EXERCISE BRIEF.
Among the entries below, one stretch runs from the line that contains "Screen dimensions: 828x480" through the line that contains "Given: Open the activities notification icon". Repeat that stretch exactly, ends included, and only that.

───── PROVIDED RECORDS

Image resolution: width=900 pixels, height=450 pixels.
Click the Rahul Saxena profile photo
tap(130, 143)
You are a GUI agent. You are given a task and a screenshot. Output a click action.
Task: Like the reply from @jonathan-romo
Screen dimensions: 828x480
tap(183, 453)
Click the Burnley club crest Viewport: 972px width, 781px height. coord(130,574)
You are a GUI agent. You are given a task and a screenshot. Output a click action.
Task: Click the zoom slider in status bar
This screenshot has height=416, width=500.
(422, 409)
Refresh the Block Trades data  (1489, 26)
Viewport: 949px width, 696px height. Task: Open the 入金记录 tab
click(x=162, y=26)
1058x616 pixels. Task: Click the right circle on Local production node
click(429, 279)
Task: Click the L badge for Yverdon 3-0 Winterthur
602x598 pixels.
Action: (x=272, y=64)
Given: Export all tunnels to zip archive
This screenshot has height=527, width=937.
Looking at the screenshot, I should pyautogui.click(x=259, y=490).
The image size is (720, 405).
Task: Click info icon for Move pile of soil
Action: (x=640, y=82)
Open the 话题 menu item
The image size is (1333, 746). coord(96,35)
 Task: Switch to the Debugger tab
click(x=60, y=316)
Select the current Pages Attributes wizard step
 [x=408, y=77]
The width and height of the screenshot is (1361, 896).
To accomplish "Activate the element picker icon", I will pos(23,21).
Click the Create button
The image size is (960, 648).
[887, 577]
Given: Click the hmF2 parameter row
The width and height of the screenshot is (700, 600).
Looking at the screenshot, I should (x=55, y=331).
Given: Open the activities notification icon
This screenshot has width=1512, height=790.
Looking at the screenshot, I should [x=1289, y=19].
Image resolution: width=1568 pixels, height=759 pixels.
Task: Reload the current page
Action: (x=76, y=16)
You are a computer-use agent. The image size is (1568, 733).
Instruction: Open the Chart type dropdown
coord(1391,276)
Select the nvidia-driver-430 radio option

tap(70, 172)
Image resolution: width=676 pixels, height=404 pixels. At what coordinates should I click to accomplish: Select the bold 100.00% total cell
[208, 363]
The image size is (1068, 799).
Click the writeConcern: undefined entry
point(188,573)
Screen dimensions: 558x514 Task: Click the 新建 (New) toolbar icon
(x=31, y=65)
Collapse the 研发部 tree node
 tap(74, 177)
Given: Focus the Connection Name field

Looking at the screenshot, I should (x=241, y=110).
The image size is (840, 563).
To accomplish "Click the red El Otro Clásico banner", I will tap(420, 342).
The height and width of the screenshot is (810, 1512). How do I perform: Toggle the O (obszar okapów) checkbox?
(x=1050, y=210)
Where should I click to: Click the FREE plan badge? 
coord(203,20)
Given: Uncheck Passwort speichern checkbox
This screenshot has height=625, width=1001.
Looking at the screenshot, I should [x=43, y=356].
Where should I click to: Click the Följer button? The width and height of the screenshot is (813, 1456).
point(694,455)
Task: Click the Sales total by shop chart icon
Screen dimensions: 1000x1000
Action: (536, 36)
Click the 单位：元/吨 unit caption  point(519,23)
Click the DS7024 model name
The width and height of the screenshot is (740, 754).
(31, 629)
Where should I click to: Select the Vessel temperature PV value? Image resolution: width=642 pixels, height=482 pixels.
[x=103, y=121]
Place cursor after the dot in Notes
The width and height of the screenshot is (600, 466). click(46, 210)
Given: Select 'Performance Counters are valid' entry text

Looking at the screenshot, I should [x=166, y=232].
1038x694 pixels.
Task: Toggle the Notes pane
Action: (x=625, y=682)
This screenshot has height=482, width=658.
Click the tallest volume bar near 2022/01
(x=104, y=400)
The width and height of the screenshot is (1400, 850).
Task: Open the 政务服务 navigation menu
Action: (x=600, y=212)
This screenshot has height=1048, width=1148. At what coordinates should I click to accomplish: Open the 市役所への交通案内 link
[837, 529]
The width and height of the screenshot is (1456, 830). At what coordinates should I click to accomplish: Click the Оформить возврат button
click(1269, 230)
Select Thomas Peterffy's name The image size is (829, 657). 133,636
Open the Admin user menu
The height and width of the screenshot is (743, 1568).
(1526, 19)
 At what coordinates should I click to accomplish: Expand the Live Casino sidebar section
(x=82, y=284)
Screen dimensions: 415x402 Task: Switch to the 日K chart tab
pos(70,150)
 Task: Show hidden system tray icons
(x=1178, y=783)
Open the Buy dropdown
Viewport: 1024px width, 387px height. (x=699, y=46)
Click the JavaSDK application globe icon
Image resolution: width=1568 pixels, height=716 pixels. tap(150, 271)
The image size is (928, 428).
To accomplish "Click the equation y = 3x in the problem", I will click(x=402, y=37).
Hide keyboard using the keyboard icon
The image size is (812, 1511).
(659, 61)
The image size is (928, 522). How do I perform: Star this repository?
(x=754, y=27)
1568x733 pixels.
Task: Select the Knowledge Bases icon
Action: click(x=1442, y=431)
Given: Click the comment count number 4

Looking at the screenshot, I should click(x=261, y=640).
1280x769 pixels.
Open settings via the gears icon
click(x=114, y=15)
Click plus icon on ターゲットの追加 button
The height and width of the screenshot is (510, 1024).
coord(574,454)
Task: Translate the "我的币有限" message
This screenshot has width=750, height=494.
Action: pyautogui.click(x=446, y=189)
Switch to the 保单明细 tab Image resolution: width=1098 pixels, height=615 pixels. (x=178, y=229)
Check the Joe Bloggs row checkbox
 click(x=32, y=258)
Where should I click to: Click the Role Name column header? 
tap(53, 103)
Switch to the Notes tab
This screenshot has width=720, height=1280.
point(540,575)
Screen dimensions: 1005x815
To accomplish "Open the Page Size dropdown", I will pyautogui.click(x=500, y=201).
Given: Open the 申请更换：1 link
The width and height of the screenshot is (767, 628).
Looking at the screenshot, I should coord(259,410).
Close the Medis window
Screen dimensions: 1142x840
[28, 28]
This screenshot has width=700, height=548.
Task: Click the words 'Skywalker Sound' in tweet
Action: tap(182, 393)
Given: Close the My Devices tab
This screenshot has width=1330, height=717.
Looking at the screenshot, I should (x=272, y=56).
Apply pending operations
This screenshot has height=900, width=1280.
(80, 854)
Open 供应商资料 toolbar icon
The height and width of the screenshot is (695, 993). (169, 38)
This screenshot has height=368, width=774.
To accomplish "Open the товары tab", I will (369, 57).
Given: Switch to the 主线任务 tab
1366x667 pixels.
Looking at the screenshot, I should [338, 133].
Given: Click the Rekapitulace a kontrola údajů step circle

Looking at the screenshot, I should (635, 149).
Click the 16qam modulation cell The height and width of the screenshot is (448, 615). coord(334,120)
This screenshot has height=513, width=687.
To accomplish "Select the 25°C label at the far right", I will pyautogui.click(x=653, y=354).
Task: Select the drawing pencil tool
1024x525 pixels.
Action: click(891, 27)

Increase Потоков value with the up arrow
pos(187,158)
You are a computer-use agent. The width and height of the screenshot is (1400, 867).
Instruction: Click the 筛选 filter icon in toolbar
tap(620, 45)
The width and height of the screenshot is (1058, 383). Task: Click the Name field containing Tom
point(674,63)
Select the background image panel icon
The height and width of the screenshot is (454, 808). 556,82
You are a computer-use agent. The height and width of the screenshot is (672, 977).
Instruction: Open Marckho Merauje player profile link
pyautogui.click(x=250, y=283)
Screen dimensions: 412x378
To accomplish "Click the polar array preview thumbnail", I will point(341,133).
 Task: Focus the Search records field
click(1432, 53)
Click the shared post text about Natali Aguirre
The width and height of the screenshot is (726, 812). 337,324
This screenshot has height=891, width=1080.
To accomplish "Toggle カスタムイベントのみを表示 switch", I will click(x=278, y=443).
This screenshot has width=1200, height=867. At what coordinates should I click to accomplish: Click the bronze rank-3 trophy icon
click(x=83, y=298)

──────────

EXERCISE OUTPUT.
Screen dimensions: 828x480
tap(183, 453)
Click the Burnley club crest Viewport: 972px width, 781px height. coord(130,574)
You are a GUI agent. You are given a task and a screenshot. Output a click action.
Task: Click the zoom slider in status bar
This screenshot has height=416, width=500.
(422, 409)
Refresh the Block Trades data  (1489, 26)
Viewport: 949px width, 696px height. Task: Open the 入金记录 tab
click(x=162, y=26)
1058x616 pixels. Task: Click the right circle on Local production node
click(429, 279)
Task: Click the L badge for Yverdon 3-0 Winterthur
602x598 pixels.
Action: (x=272, y=64)
Given: Export all tunnels to zip archive
This screenshot has height=527, width=937.
Looking at the screenshot, I should pyautogui.click(x=259, y=490).
The image size is (720, 405).
Task: Click info icon for Move pile of soil
Action: (x=640, y=82)
Open the 话题 menu item
The image size is (1333, 746). coord(96,35)
 Task: Switch to the Debugger tab
click(x=60, y=316)
Select the current Pages Attributes wizard step
 [x=408, y=77]
The width and height of the screenshot is (1361, 896).
To accomplish "Activate the element picker icon", I will pos(23,21).
Click the Create button
The image size is (960, 648).
[887, 577]
Given: Click the hmF2 parameter row
The width and height of the screenshot is (700, 600).
Looking at the screenshot, I should (x=55, y=331).
Given: Open the activities notification icon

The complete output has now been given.